Items from a data source
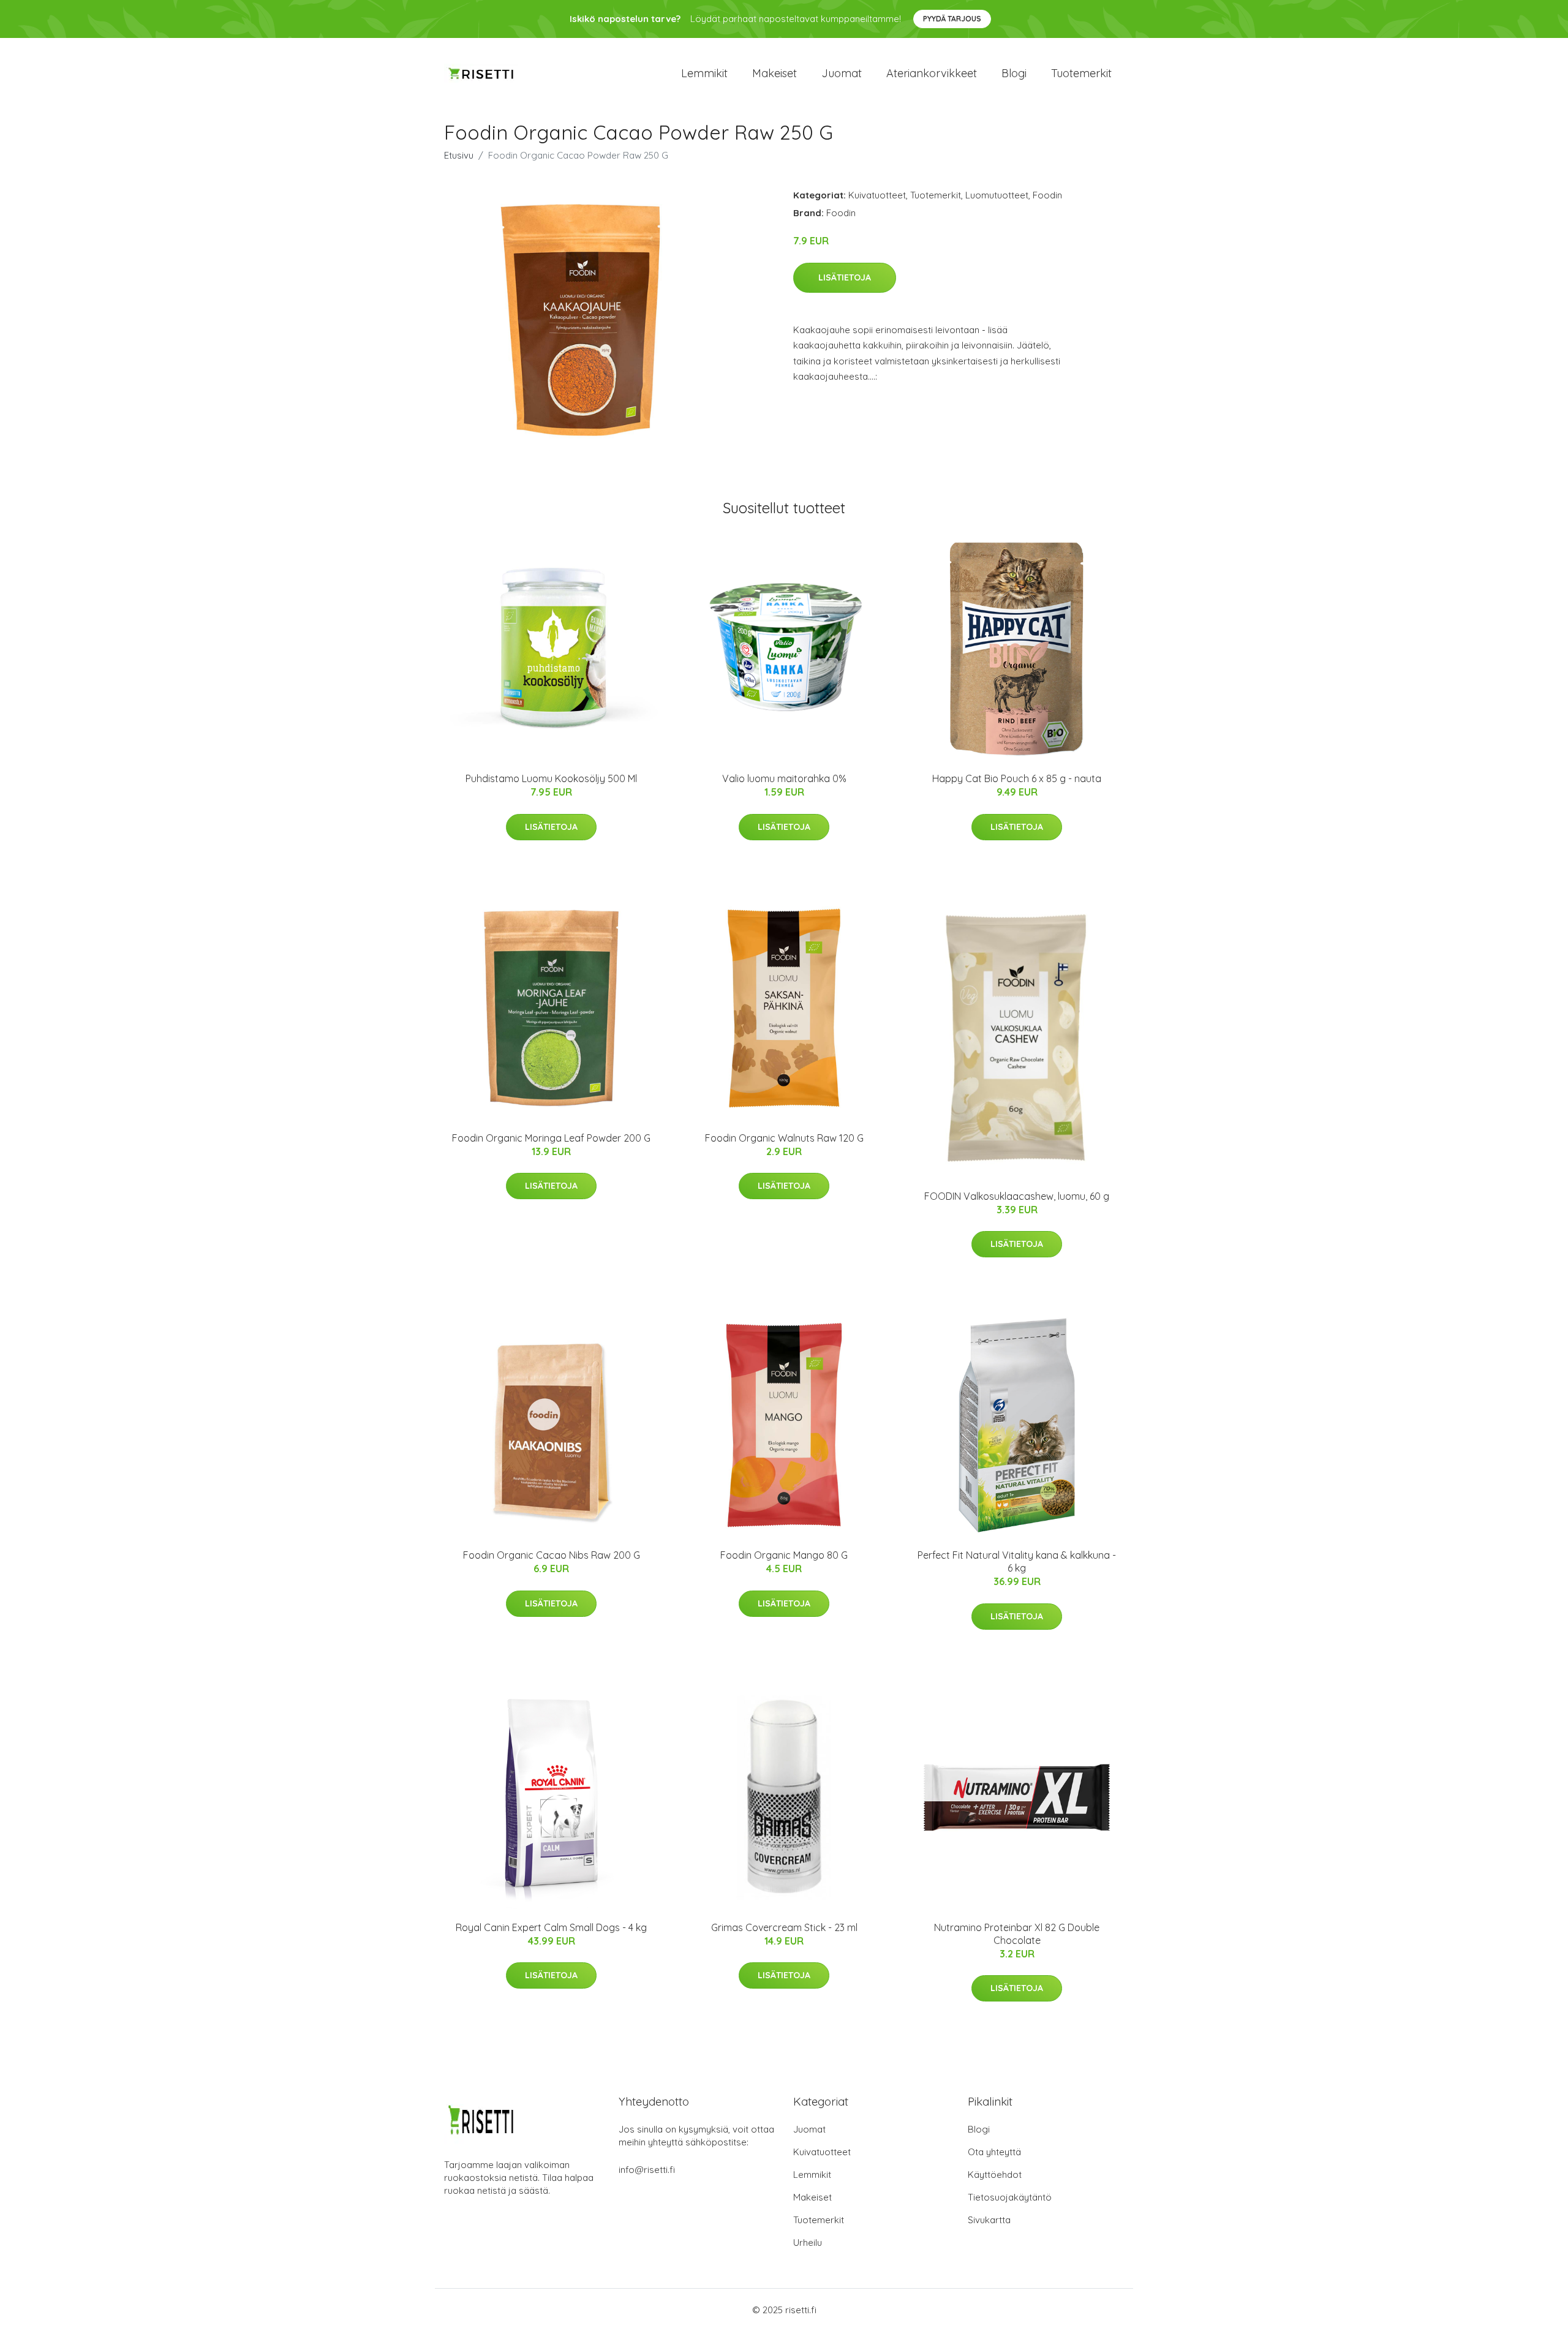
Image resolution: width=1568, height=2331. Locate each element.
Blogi (1014, 73)
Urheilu (807, 2242)
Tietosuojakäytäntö (1010, 2197)
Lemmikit (704, 73)
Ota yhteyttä (994, 2152)
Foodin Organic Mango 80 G (784, 1555)
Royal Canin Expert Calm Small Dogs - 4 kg (551, 1927)
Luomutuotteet (996, 195)
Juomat (841, 73)
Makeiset (774, 73)
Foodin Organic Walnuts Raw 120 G (784, 1138)
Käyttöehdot (995, 2174)
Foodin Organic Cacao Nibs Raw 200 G (551, 1555)
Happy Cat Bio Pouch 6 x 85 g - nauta (1016, 778)
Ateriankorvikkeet (931, 73)
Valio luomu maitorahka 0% (784, 778)
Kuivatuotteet (877, 195)
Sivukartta (989, 2220)
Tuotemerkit (1081, 73)
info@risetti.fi (647, 2169)
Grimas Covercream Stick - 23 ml (784, 1927)
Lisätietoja (844, 277)
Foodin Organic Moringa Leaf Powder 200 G (551, 1138)
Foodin (1047, 195)
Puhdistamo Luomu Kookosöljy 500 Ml (551, 778)
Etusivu (458, 155)
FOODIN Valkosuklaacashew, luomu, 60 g (1016, 1196)
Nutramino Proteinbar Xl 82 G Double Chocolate (1016, 1933)
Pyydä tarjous (952, 18)
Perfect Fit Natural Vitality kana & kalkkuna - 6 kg (1017, 1561)
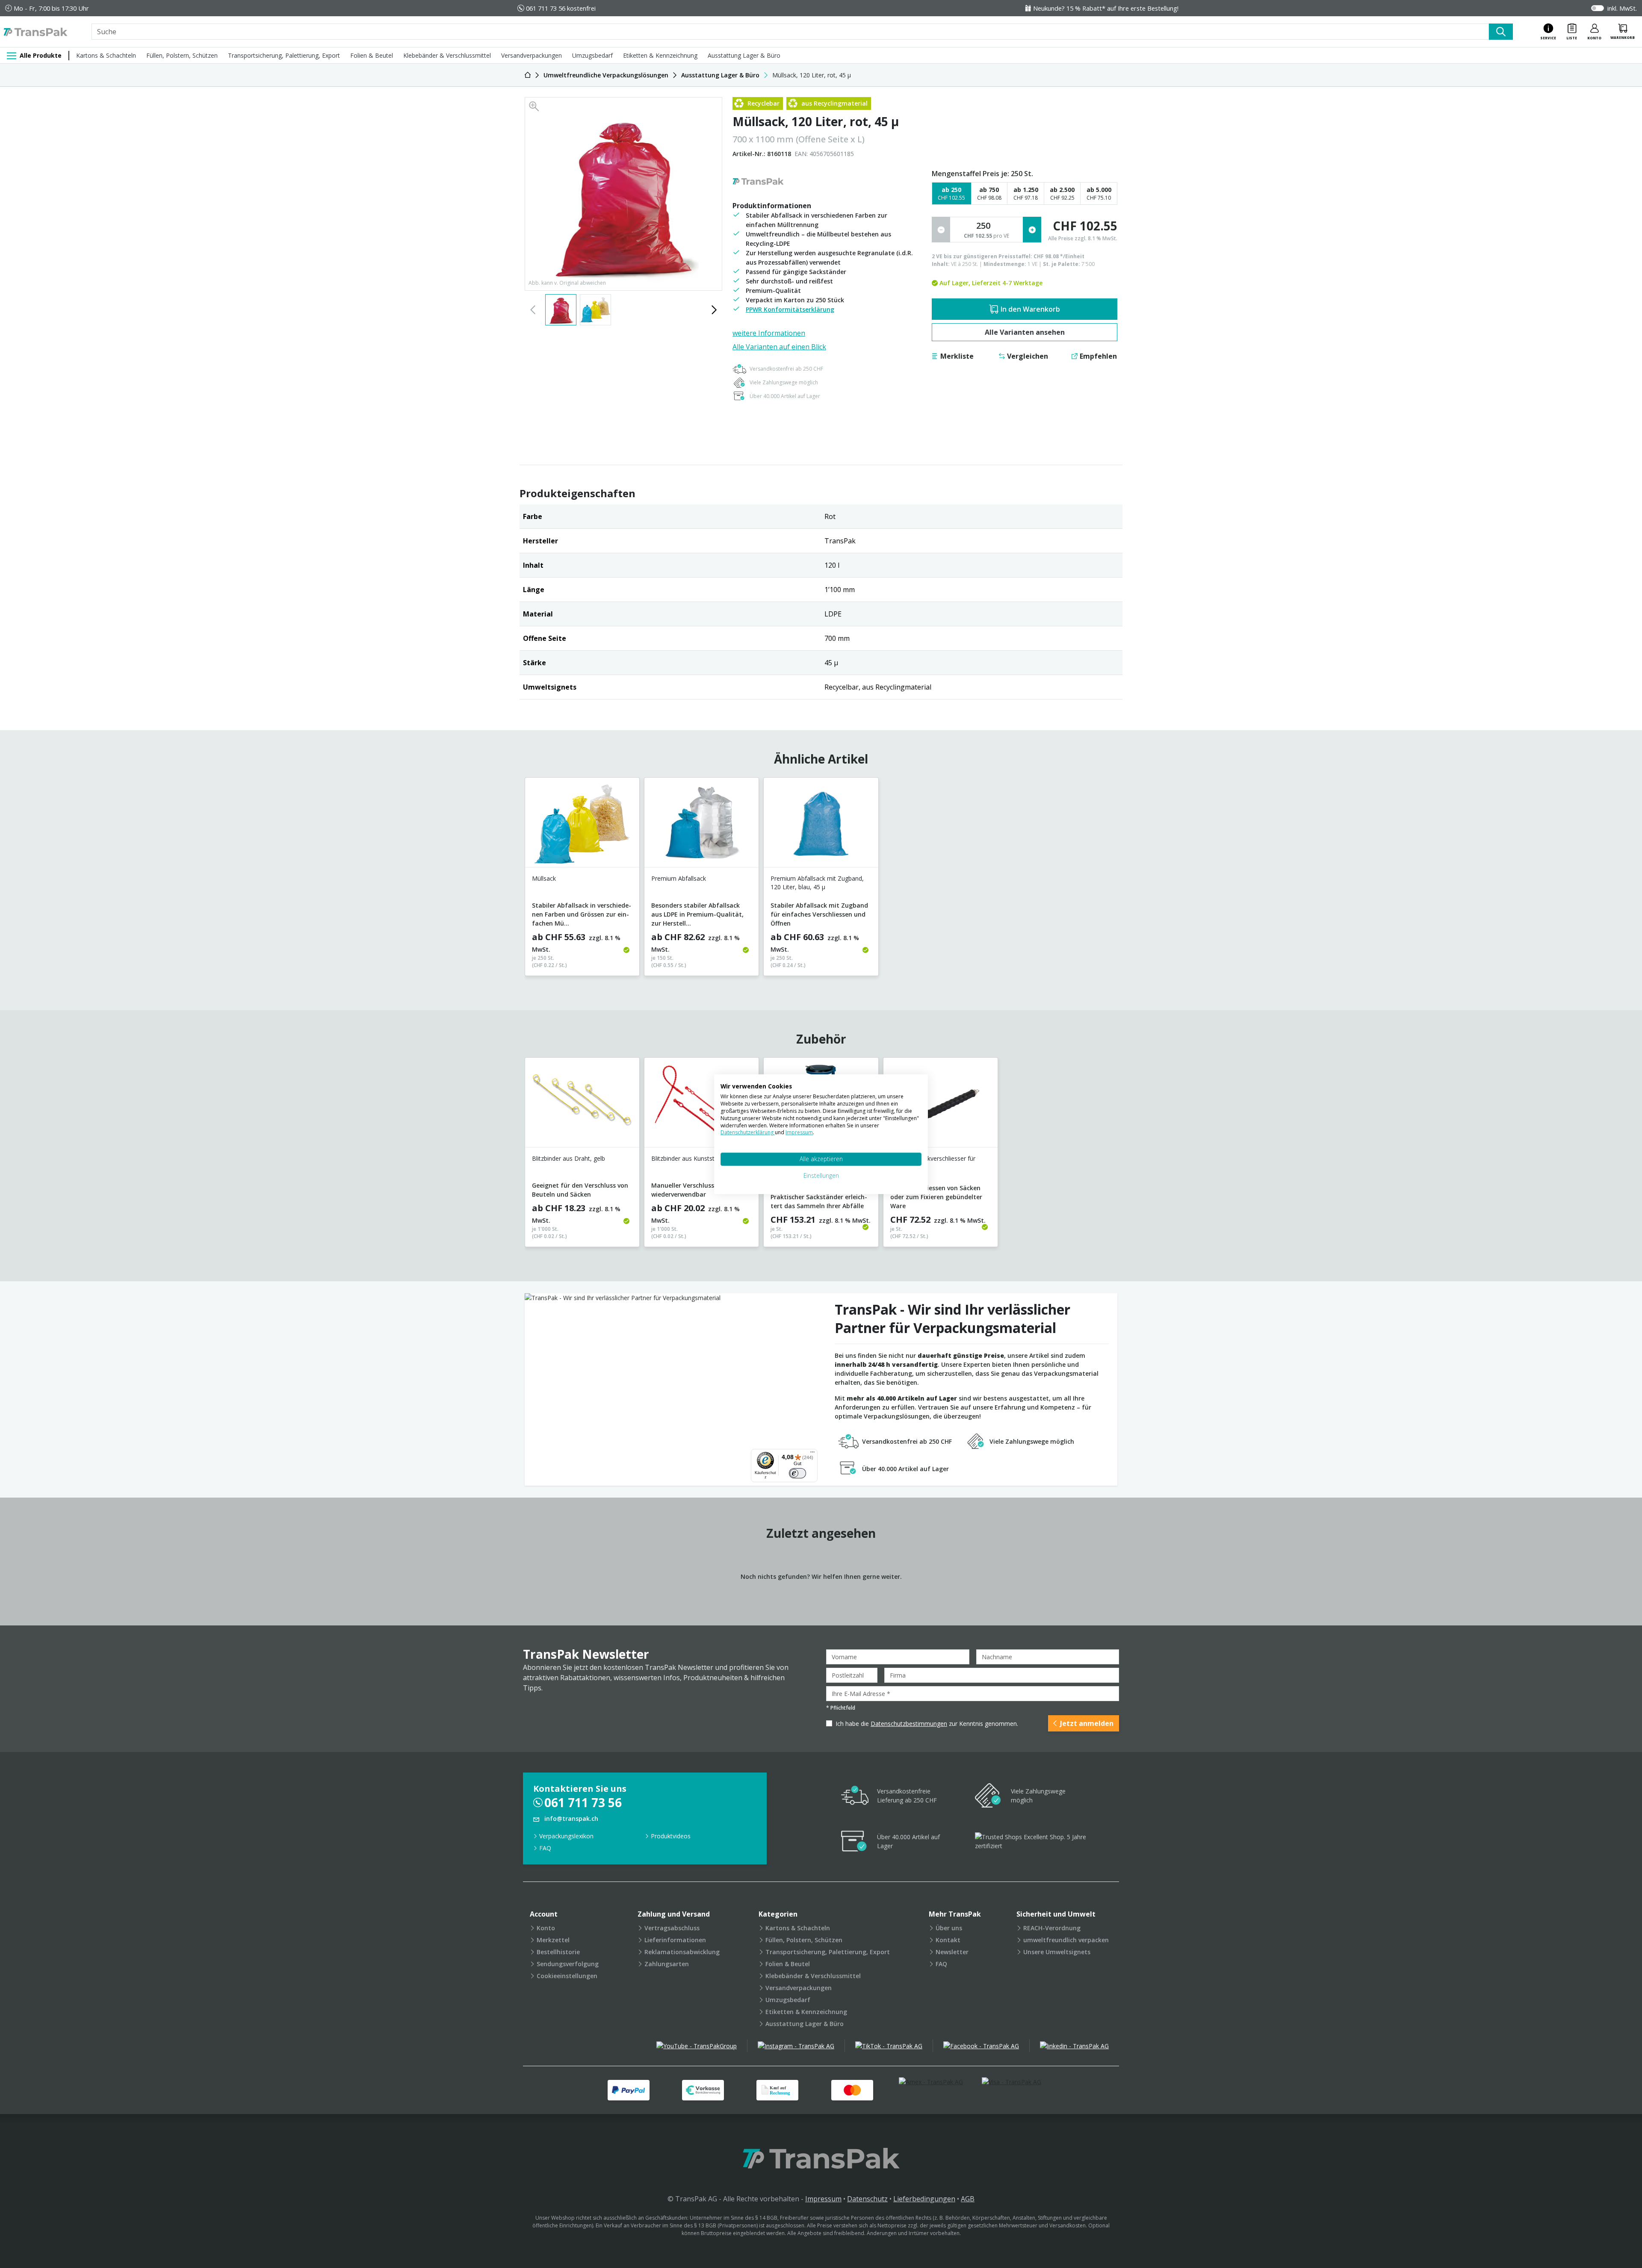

▸ TASK PROMPT: Set every record down again verbatim, without pictures.

▸ RESULT:
Image resolution: width=1568, height=2331. Locate each element.
Blogi (1014, 73)
Urheilu (807, 2242)
Tietosuojakäytäntö (1010, 2197)
Lemmikit (704, 73)
Ota yhteyttä (994, 2152)
Foodin Organic Mango 80 G (784, 1555)
Royal Canin Expert Calm Small Dogs - 4 kg (551, 1927)
Luomutuotteet (996, 195)
Juomat (841, 73)
Makeiset (774, 73)
Foodin Organic Walnuts Raw 120 G (784, 1138)
Käyttöehdot (995, 2174)
Foodin Organic Cacao Nibs Raw 200 G (551, 1555)
Happy Cat Bio Pouch 6 x 85 g - nauta (1016, 778)
Ateriankorvikkeet (931, 73)
Valio luomu maitorahka 0% (784, 778)
Kuivatuotteet (877, 195)
Sivukartta (989, 2220)
Tuotemerkit (1081, 73)
info@risetti.fi (647, 2169)
Grimas Covercream Stick - 23 ml (784, 1927)
Lisätietoja (844, 277)
Foodin Organic Moringa Leaf Powder 200 G (551, 1138)
Foodin (1047, 195)
Puhdistamo Luomu Kookosöljy 500 Ml (551, 778)
Etusivu (458, 155)
FOODIN Valkosuklaacashew, luomu, 60 g (1016, 1196)
Nutramino Proteinbar Xl 82 G Double Chocolate (1016, 1933)
Pyydä tarjous (952, 18)
Perfect Fit Natural Vitality kana & kalkkuna - 6 kg (1017, 1561)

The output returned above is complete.